Please write out the records below word for word, leaving out the pictures.

------ Provided records ------

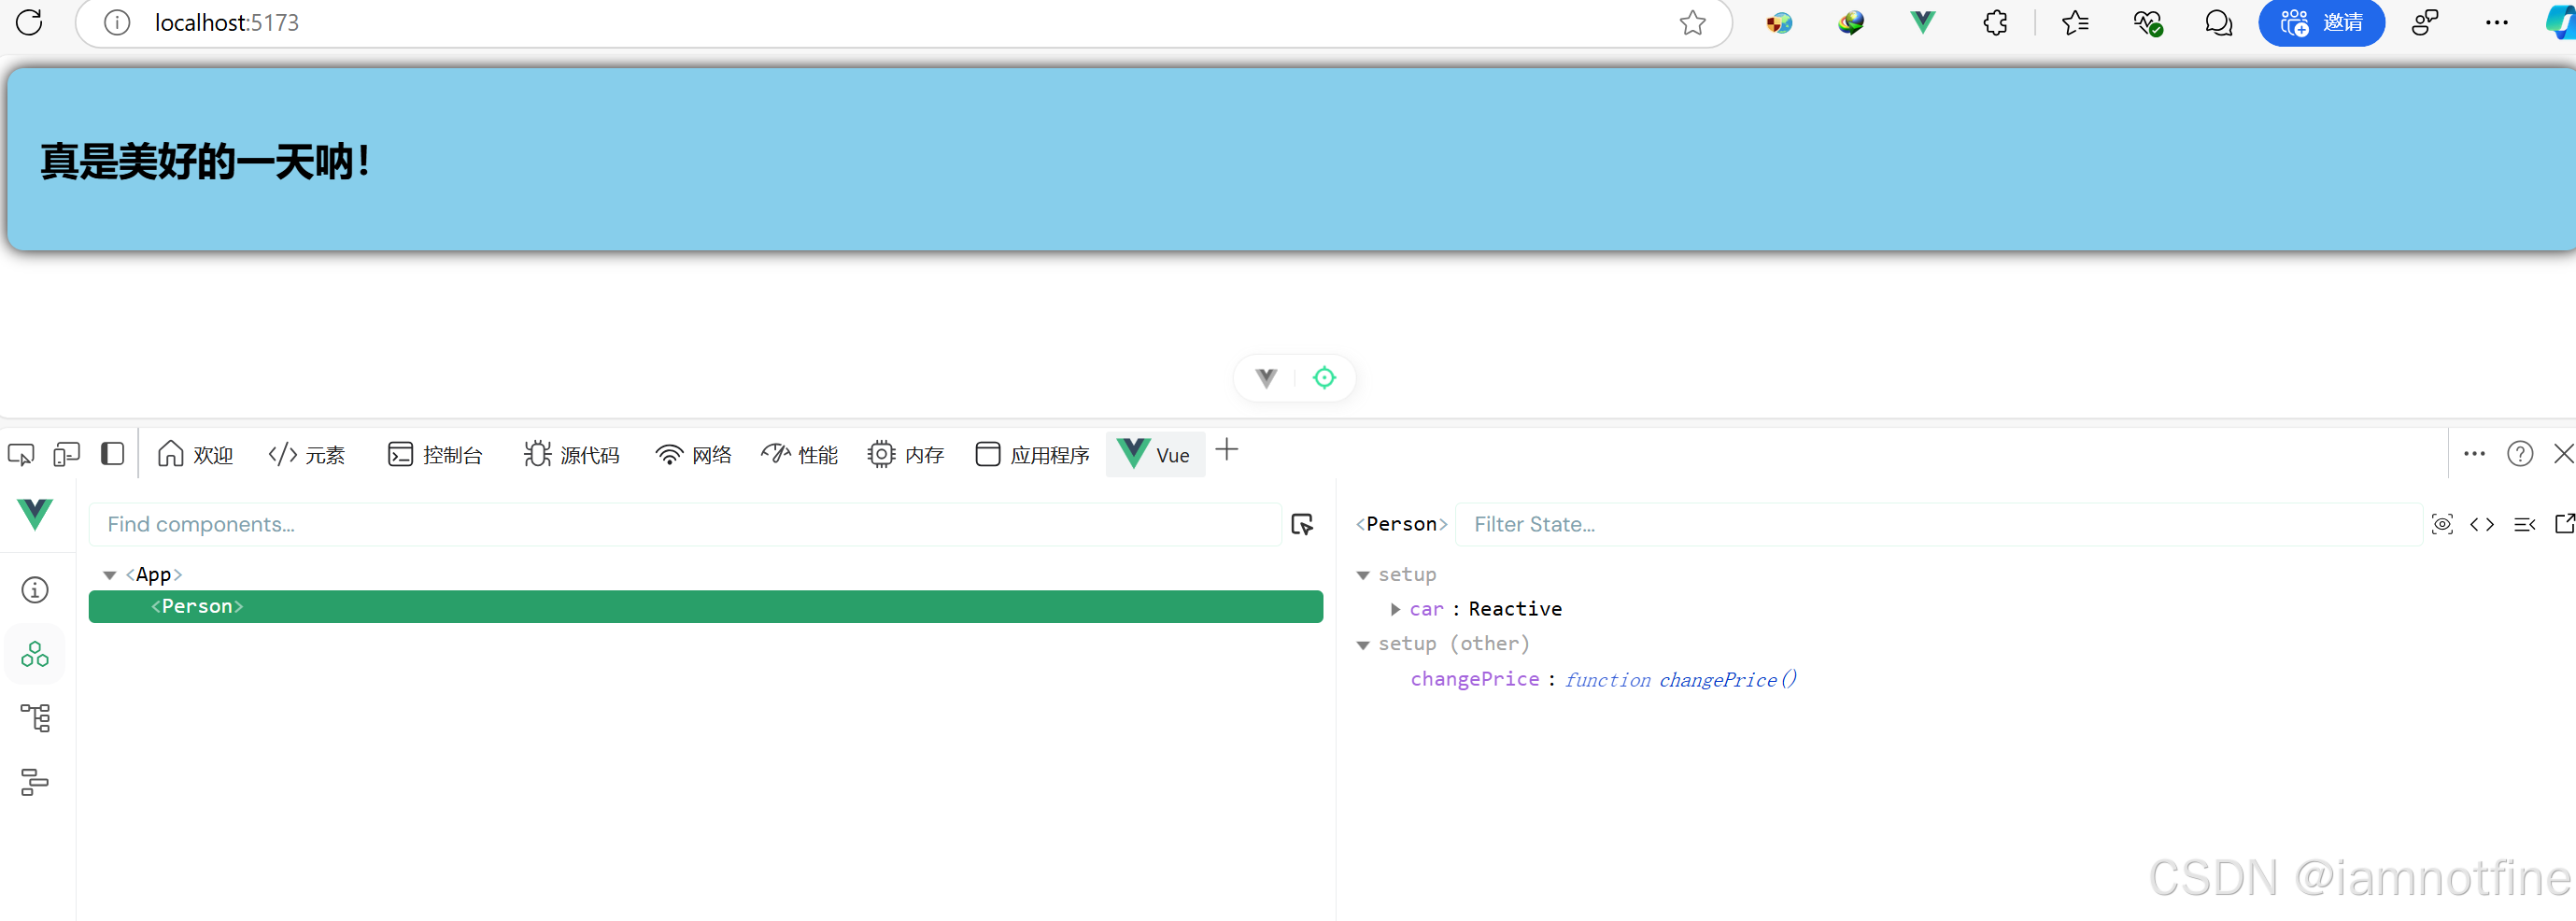Refresh the page with the reload icon
This screenshot has height=921, width=2576.
tap(29, 22)
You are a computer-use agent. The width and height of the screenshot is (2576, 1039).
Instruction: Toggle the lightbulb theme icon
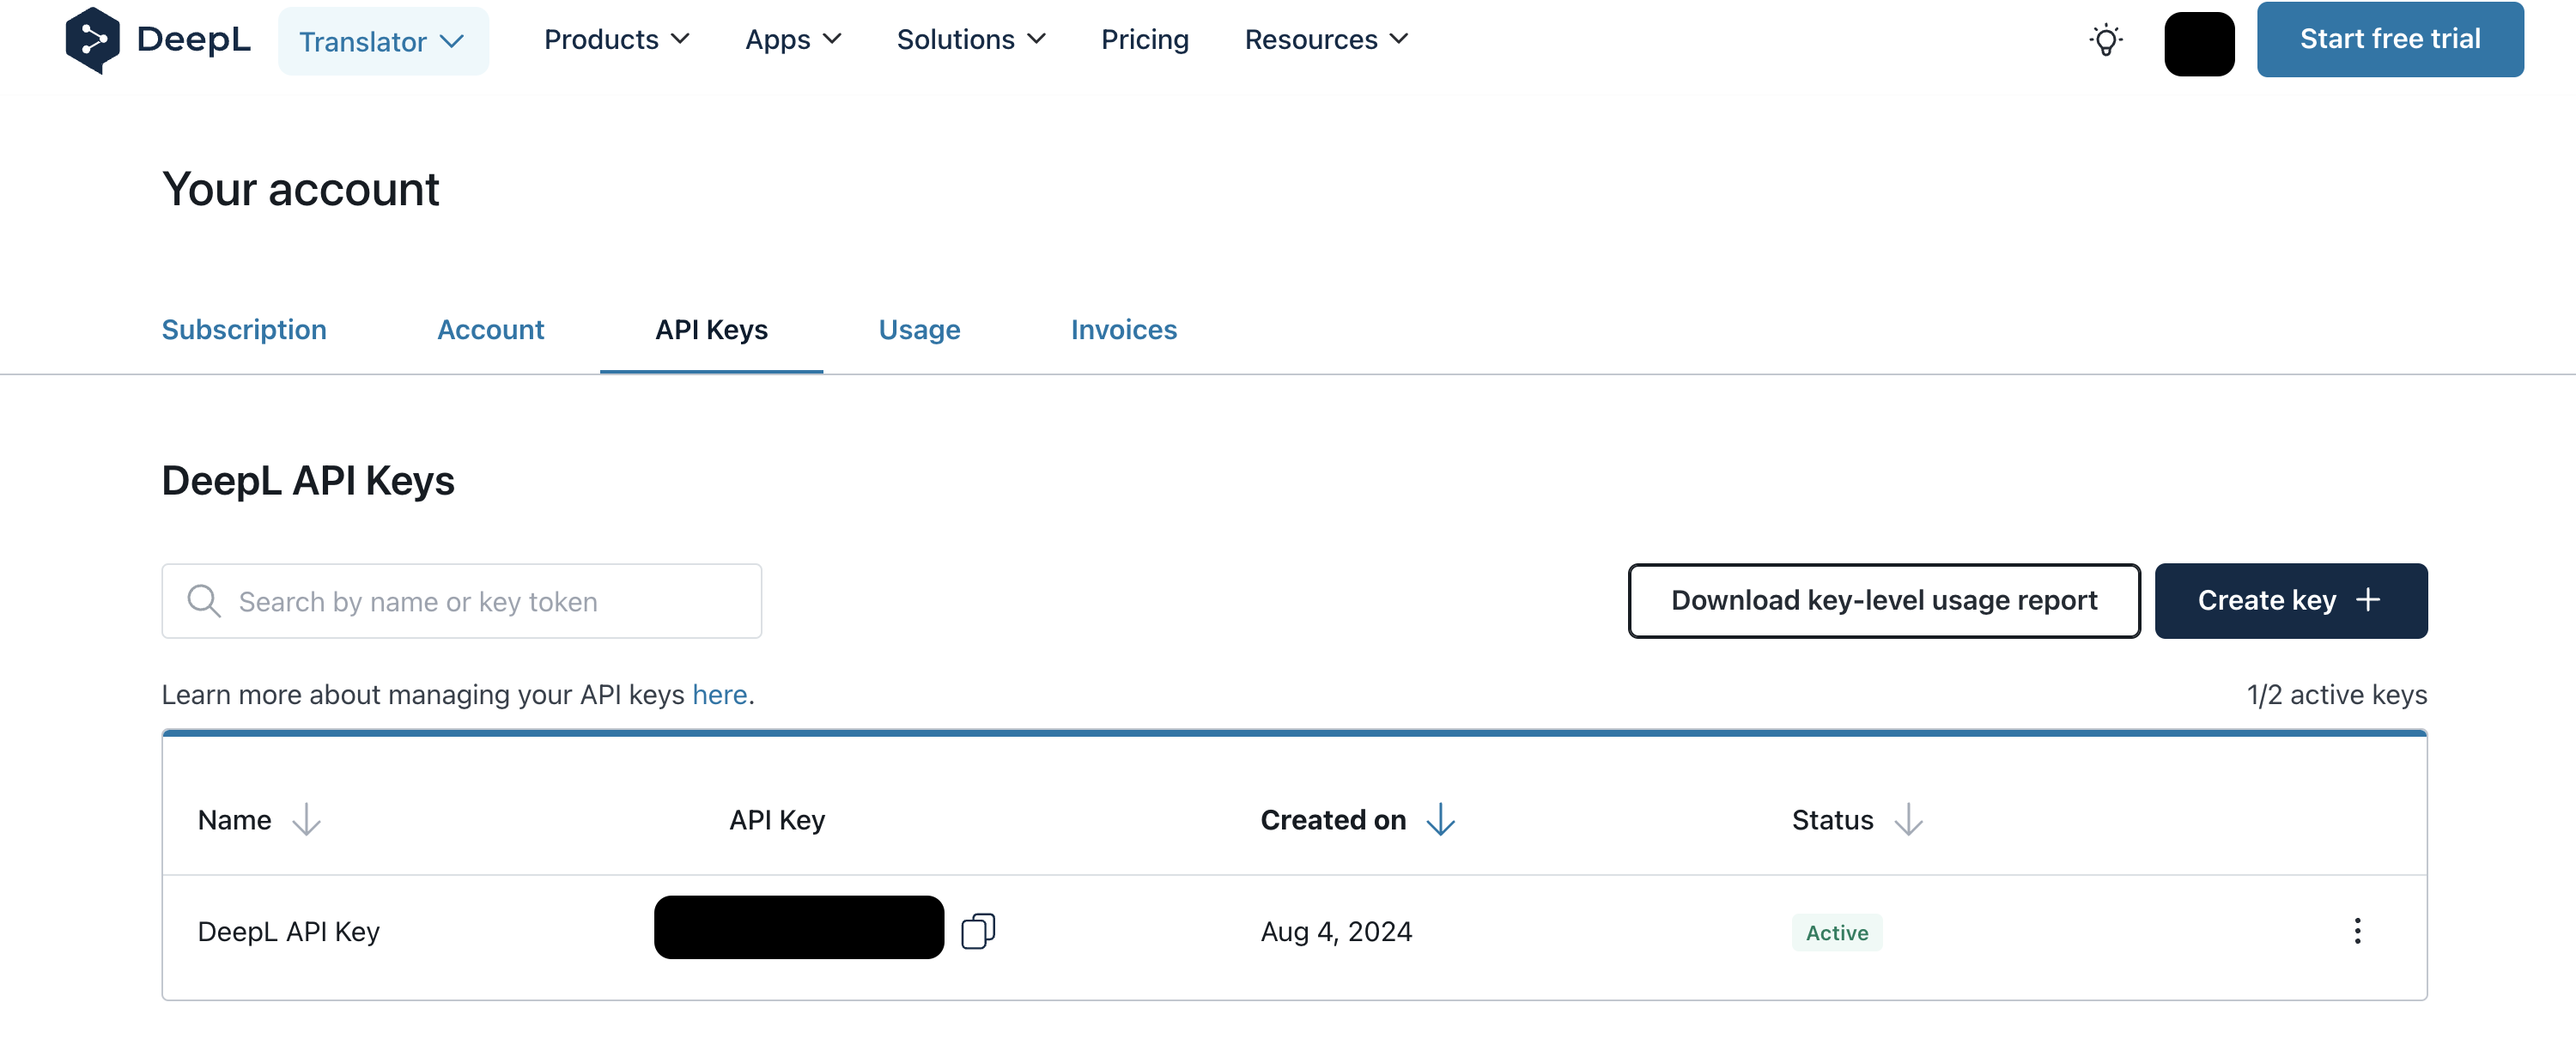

------

Task result.
Refresh the page with the reload icon
This screenshot has height=921, width=2576.
tap(29, 22)
You are a computer-use agent. The width and height of the screenshot is (2576, 1039).
Instruction: Toggle the lightbulb theme icon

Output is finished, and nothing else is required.